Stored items
_ _ _

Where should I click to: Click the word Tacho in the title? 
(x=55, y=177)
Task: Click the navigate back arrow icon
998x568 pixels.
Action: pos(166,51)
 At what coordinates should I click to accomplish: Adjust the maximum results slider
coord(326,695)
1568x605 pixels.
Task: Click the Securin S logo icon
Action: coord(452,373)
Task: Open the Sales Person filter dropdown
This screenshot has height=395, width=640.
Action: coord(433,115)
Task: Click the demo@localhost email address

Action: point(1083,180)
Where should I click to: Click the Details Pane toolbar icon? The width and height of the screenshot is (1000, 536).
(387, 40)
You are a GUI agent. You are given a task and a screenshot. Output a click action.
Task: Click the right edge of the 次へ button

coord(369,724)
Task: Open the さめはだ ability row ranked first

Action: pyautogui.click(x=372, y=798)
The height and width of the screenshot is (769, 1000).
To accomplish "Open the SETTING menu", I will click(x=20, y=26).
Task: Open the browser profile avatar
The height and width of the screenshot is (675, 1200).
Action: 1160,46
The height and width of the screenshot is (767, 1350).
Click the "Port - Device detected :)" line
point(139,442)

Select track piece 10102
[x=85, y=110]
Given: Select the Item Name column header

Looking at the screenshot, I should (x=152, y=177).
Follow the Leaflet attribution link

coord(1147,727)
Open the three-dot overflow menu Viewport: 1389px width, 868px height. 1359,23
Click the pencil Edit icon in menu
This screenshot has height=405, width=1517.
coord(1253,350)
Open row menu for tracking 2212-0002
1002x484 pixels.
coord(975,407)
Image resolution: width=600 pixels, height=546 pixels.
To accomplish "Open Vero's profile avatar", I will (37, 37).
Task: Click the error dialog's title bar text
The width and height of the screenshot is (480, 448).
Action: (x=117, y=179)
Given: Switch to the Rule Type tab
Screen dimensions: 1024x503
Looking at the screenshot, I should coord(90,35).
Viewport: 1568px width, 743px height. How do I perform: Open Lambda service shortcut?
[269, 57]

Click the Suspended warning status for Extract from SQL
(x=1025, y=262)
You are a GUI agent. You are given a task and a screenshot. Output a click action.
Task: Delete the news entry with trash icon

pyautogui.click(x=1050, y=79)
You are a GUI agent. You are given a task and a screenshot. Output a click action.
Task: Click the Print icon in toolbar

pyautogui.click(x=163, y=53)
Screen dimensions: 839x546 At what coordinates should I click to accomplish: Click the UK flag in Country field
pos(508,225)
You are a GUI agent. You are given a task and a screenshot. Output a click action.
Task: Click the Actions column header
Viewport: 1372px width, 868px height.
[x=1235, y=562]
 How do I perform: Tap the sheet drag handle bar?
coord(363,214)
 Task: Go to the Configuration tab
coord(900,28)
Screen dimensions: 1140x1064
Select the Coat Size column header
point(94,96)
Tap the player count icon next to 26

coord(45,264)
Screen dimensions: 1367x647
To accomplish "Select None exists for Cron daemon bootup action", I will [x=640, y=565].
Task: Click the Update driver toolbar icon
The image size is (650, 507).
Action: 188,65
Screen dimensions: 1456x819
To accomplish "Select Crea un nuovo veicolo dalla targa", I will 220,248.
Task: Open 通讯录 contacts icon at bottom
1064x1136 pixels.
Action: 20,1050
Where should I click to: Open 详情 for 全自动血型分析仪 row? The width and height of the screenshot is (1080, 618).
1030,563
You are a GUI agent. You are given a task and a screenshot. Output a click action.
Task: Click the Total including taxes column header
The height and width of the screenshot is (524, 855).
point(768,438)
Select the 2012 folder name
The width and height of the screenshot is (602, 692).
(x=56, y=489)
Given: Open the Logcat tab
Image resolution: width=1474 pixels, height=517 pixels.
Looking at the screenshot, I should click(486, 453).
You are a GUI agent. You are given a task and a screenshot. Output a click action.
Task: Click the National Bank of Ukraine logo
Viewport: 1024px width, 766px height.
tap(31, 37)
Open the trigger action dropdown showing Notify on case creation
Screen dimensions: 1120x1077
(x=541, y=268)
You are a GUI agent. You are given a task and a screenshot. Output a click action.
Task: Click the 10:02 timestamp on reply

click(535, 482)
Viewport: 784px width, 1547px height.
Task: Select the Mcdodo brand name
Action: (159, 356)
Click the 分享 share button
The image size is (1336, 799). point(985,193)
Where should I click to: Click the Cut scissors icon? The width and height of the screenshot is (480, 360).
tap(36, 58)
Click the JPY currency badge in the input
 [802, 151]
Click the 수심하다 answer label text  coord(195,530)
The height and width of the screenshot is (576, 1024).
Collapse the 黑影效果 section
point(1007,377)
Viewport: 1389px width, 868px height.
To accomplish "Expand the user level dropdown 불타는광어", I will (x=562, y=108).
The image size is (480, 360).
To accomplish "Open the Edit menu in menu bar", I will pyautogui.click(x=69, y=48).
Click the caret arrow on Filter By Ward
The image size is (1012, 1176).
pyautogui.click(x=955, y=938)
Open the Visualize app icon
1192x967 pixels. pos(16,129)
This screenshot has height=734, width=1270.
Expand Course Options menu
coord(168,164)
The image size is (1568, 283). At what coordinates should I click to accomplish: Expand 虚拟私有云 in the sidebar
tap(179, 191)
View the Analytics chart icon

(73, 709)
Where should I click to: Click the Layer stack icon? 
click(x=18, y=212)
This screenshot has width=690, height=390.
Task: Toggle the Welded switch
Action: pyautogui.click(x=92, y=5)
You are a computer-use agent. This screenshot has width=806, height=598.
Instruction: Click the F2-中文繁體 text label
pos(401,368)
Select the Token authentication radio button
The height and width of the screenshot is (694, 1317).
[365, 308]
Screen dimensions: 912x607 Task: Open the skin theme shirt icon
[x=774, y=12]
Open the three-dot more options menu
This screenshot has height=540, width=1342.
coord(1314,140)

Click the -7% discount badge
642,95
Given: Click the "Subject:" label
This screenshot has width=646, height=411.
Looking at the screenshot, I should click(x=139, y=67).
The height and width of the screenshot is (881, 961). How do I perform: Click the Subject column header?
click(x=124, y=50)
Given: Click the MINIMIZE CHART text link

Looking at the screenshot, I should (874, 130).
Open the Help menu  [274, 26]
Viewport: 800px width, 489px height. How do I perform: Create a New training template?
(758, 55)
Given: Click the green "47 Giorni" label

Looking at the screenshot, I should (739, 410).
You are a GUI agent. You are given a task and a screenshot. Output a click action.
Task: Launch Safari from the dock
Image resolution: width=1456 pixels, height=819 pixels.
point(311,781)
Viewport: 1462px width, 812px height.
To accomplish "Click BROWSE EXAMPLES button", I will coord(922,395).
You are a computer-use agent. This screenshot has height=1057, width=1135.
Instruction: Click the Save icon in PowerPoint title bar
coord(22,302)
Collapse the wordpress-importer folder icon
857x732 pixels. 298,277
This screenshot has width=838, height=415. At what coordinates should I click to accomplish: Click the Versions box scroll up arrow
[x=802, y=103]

_ _ _

# PROBLEM DESCRIPTION
Restate the data word for word, leaving nothing out.

# ANSWER TO THE PROBLEM
Where should I click to: Click the word Tacho in the title? 
(x=55, y=177)
Task: Click the navigate back arrow icon
998x568 pixels.
Action: pos(166,51)
 At what coordinates should I click to accomplish: Adjust the maximum results slider
coord(326,695)
1568x605 pixels.
Task: Click the Securin S logo icon
Action: coord(452,373)
Task: Open the Sales Person filter dropdown
This screenshot has height=395, width=640.
Action: coord(433,115)
Task: Click the demo@localhost email address

Action: point(1083,180)
Where should I click to: Click the Details Pane toolbar icon? The width and height of the screenshot is (1000, 536).
(387, 40)
You are a GUI agent. You are given a task and a screenshot. Output a click action.
Task: Click the right edge of the 次へ button

coord(369,724)
Task: Open the さめはだ ability row ranked first

Action: pyautogui.click(x=372, y=798)
The height and width of the screenshot is (769, 1000).
To accomplish "Open the SETTING menu", I will click(x=20, y=26).
Task: Open the browser profile avatar
The height and width of the screenshot is (675, 1200).
Action: 1160,46
The height and width of the screenshot is (767, 1350).
Click the "Port - Device detected :)" line
point(139,442)

Select track piece 10102
[x=85, y=110]
Given: Select the Item Name column header

Looking at the screenshot, I should (x=152, y=177).
Follow the Leaflet attribution link

coord(1147,727)
Open the three-dot overflow menu Viewport: 1389px width, 868px height. 1359,23
Click the pencil Edit icon in menu
This screenshot has height=405, width=1517.
coord(1253,350)
Open row menu for tracking 2212-0002
1002x484 pixels.
coord(975,407)
Image resolution: width=600 pixels, height=546 pixels.
To accomplish "Open Vero's profile avatar", I will (37, 37).
Task: Click the error dialog's title bar text
The width and height of the screenshot is (480, 448).
Action: (x=117, y=179)
Given: Switch to the Rule Type tab
Screen dimensions: 1024x503
Looking at the screenshot, I should coord(90,35).
Viewport: 1568px width, 743px height. How do I perform: Open Lambda service shortcut?
[269, 57]

Click the Suspended warning status for Extract from SQL
(x=1025, y=262)
You are a GUI agent. You are given a task and a screenshot. Output a click action.
Task: Delete the news entry with trash icon

pyautogui.click(x=1050, y=79)
You are a GUI agent. You are given a task and a screenshot. Output a click action.
Task: Click the Print icon in toolbar

pyautogui.click(x=163, y=53)
Screen dimensions: 839x546 At what coordinates should I click to accomplish: Click the UK flag in Country field
pos(508,225)
You are a GUI agent. You are given a task and a screenshot. Output a click action.
Task: Click the Actions column header
Viewport: 1372px width, 868px height.
[x=1235, y=562]
 How do I perform: Tap the sheet drag handle bar?
coord(363,214)
 Task: Go to the Configuration tab
coord(900,28)
Screen dimensions: 1140x1064
Select the Coat Size column header
point(94,96)
Tap the player count icon next to 26

coord(45,264)
Screen dimensions: 1367x647
To accomplish "Select None exists for Cron daemon bootup action", I will [x=640, y=565].
Task: Click the Update driver toolbar icon
The image size is (650, 507).
Action: 188,65
Screen dimensions: 1456x819
To accomplish "Select Crea un nuovo veicolo dalla targa", I will 220,248.
Task: Open 通讯录 contacts icon at bottom
1064x1136 pixels.
Action: 20,1050
Where should I click to: Open 详情 for 全自动血型分析仪 row? The width and height of the screenshot is (1080, 618).
1030,563
You are a GUI agent. You are given a task and a screenshot. Output a click action.
Task: Click the Total including taxes column header
The height and width of the screenshot is (524, 855).
point(768,438)
Select the 2012 folder name
The width and height of the screenshot is (602, 692).
(x=56, y=489)
Given: Open the Logcat tab
Image resolution: width=1474 pixels, height=517 pixels.
Looking at the screenshot, I should click(486, 453).
You are a GUI agent. You are given a task and a screenshot. Output a click action.
Task: Click the National Bank of Ukraine logo
Viewport: 1024px width, 766px height.
tap(31, 37)
Open the trigger action dropdown showing Notify on case creation
Screen dimensions: 1120x1077
(x=541, y=268)
You are a GUI agent. You are given a task and a screenshot. Output a click action.
Task: Click the 10:02 timestamp on reply

click(535, 482)
Viewport: 784px width, 1547px height.
Task: Select the Mcdodo brand name
Action: (159, 356)
Click the 分享 share button
The image size is (1336, 799). point(985,193)
Where should I click to: Click the Cut scissors icon? The width and height of the screenshot is (480, 360).
tap(36, 58)
Click the JPY currency badge in the input
 [802, 151]
Click the 수심하다 answer label text  coord(195,530)
The height and width of the screenshot is (576, 1024).
Collapse the 黑影效果 section
point(1007,377)
Viewport: 1389px width, 868px height.
To accomplish "Expand the user level dropdown 불타는광어", I will (x=562, y=108).
The image size is (480, 360).
To accomplish "Open the Edit menu in menu bar", I will pyautogui.click(x=69, y=48).
Click the caret arrow on Filter By Ward
The image size is (1012, 1176).
pyautogui.click(x=955, y=938)
Open the Visualize app icon
1192x967 pixels. pos(16,129)
This screenshot has height=734, width=1270.
Expand Course Options menu
coord(168,164)
The image size is (1568, 283). At what coordinates should I click to accomplish: Expand 虚拟私有云 in the sidebar
tap(179, 191)
View the Analytics chart icon

(73, 709)
Where should I click to: Click the Layer stack icon? 
click(x=18, y=212)
This screenshot has width=690, height=390.
Task: Toggle the Welded switch
Action: pyautogui.click(x=92, y=5)
You are a computer-use agent. This screenshot has width=806, height=598.
Instruction: Click the F2-中文繁體 text label
pos(401,368)
Select the Token authentication radio button
The height and width of the screenshot is (694, 1317).
[365, 308]
Screen dimensions: 912x607 Task: Open the skin theme shirt icon
[x=774, y=12]
Open the three-dot more options menu
This screenshot has height=540, width=1342.
coord(1314,140)

Click the -7% discount badge
642,95
Given: Click the "Subject:" label
This screenshot has width=646, height=411.
Looking at the screenshot, I should click(x=139, y=67).
The height and width of the screenshot is (881, 961). How do I perform: Click the Subject column header?
click(x=124, y=50)
Given: Click the MINIMIZE CHART text link

Looking at the screenshot, I should (874, 130).
Open the Help menu  [274, 26]
Viewport: 800px width, 489px height. How do I perform: Create a New training template?
(758, 55)
Given: Click the green "47 Giorni" label

Looking at the screenshot, I should (739, 410).
You are a GUI agent. You are given a task and a screenshot. Output a click action.
Task: Launch Safari from the dock
Image resolution: width=1456 pixels, height=819 pixels.
point(311,781)
Viewport: 1462px width, 812px height.
To accomplish "Click BROWSE EXAMPLES button", I will coord(922,395).
You are a computer-use agent. This screenshot has height=1057, width=1135.
Instruction: Click the Save icon in PowerPoint title bar
coord(22,302)
Collapse the wordpress-importer folder icon
857x732 pixels. 298,277
This screenshot has width=838, height=415. At what coordinates should I click to accomplish: Click the Versions box scroll up arrow
[x=802, y=103]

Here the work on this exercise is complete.